3. Fondata, invece, la censura relativa al delitto di calunnia. La ricostruzione del fatto operata dai giudici di merito e correttamente interpretata dal ricorrente nel senso che il fatto denunciato da ZI integrava il delitto, all'epoca ancora previsto dall'art. 341 c.p., di oltraggio aggravato dalla minaccia. Indipendentemente dal contrasto in punto di sussistenza della minaccia, i fatti denunciati da ZI si erano in realtà verificati nella loro consistenza "oggettiva" e l'aggravante della "minaccia", anche là dove accertata o meno sotto il profilo giuridico-fattuale, non avrebbe comportato una modifica "essenziale" della condotta realizzata e, in ogni caso, non avrebbe modificato la qualificazione giuridica del fatto.
Questa Corte si è espressa - anche se non mancano decisioni contrarie (Sez. 6^, 15 ottobre 2002, dep. 16 gennaio 2003, n. 1744, rv. 223338) - nel senso che non ricorre il delitto di calunnia se i profili di falsità della denuncia sporta dal soggetto attivo non incidono sul giudizio di sussistenza del fatto e sulla relativa qualificazione giuridica, anche se da essi possa derivare l'indebita contestazione di circostanze aggravanti (Sez. 6^, 4 aprile 2003, dep. 16 giugno 2003, n. 25901, rv. 226451), mentre il delitto di calunnia è integrato anche quando il reato denunciato è diverso per titolo e più grave di quello effettivamente commesso (Sez. 6^, 2 luglio 1985, dep. 15 novembre 1985, n. 10699, rv. 171079). Il principio enunciato risponde al fondamento giuridico del delitto di calunnia che va individuato nell'interesse al regolare funzionamento dell'attività giudiziaria, in quanto deve impedirsi che questa attività, volta all'accertamento e alla repressione dei reati, possa essere determinata dalla falsità altrui contro persone incolpevoli.

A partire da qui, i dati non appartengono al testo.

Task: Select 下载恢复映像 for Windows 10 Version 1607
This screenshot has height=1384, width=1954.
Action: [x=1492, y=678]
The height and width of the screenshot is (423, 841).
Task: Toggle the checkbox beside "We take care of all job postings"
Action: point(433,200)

La fattispecie di calunnia si realizza allorché il fatto, oggetto di incolpazione "diretta" o "indiretta", non è assolutamente avvenuto ovvero è essenzialmente diverso rispetto a quello denunciato. Diversità "essenziale" che si verifica quando il fatto viene alterato in modo tale da rappresentare, nei suoi elementi costitutivi, un titolo di reato sostanzialmente diverso dal vero. Diversità che non si verifica, invece, soltanto perché le modalità della vicenda denunciata siano diverse da quelle del fatto realmente accaduto, quando l'essenza del fatto medesimo non rimanga modificata e comporti solo la configurazione di circostanze aggravanti che non alterino la gravità oggettiva del fatto.
Nel nostro caso - si è già detto - l'ipotizzata "minaccia", anche là dove non sussistente e falsamente attribuita a MO LA, configurava un'aggravante del delitto di oltraggio che nella sua concreta dinamica non costituiva un'effettiva, diversa gravità del fatto realmente accaduto e denunciato.

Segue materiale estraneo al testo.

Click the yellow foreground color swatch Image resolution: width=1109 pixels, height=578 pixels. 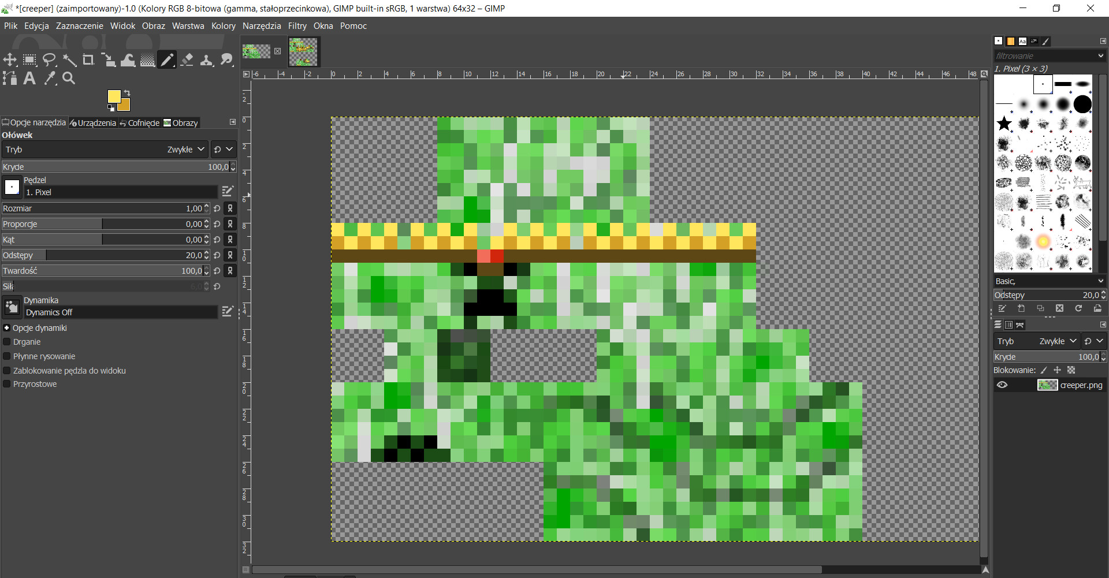click(114, 96)
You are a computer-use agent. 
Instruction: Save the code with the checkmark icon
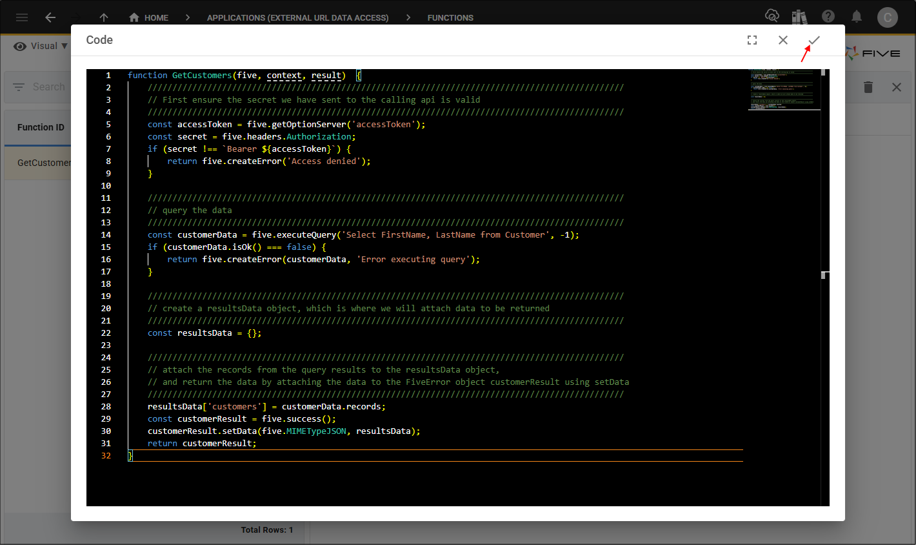click(x=814, y=40)
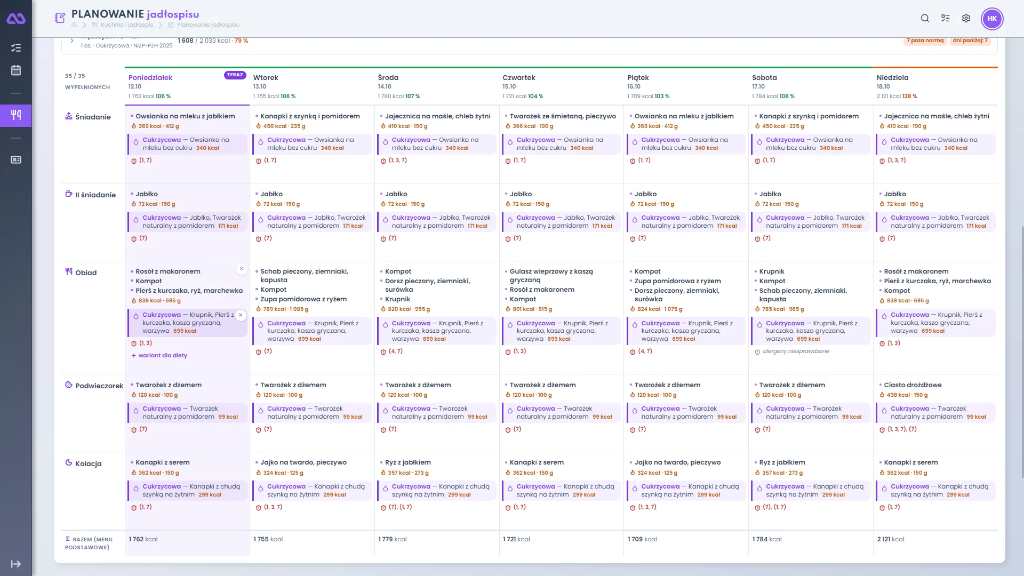Open the ID card icon in sidebar
The image size is (1024, 576).
pyautogui.click(x=16, y=159)
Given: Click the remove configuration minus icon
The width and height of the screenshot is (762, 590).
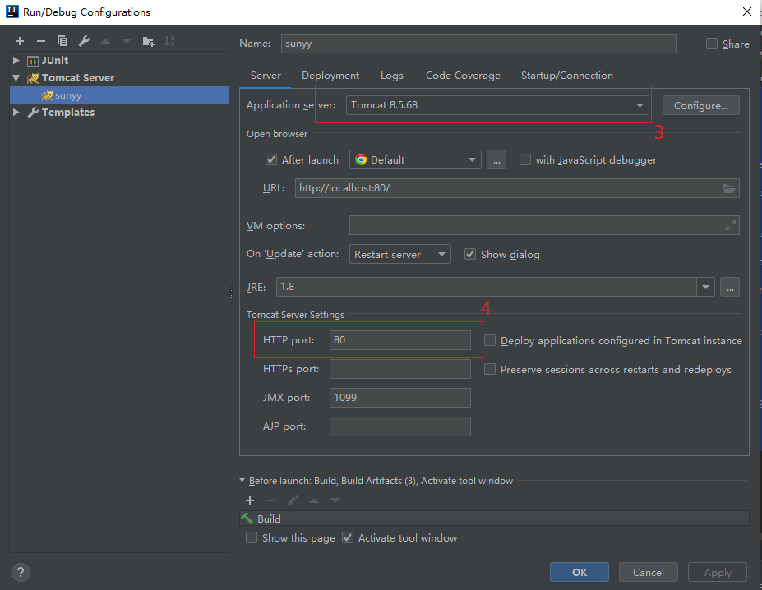Looking at the screenshot, I should 40,41.
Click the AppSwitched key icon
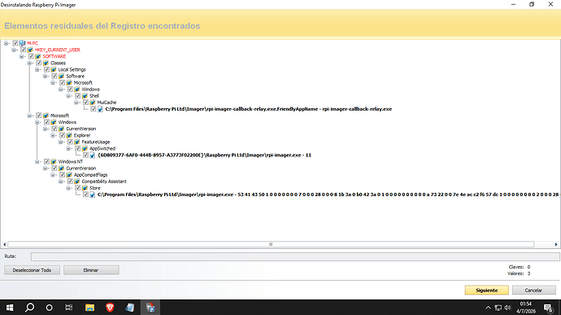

4. In conclusione, la sentenza impugnata va annullata senza rinvio limitatamente al delitto di calunnia perché il fatto non sussiste. Mentre, il ricorso è infondato in relazione al capo relativo al delitto di cui all'art. 328 c.p., in quanto la formula di proscioglimento è corretta e coerente con le premesse fattuali e giuridiche poste in rilievo nella sentenza impugnata.
P.Q.M.
Annulla senza rinvio la sentenza impugnata limitatamente al delitto di calunnia perché il fatto non sussiste. Rigetta nel resto. Così deciso in Roma, il 22 novembre 2006.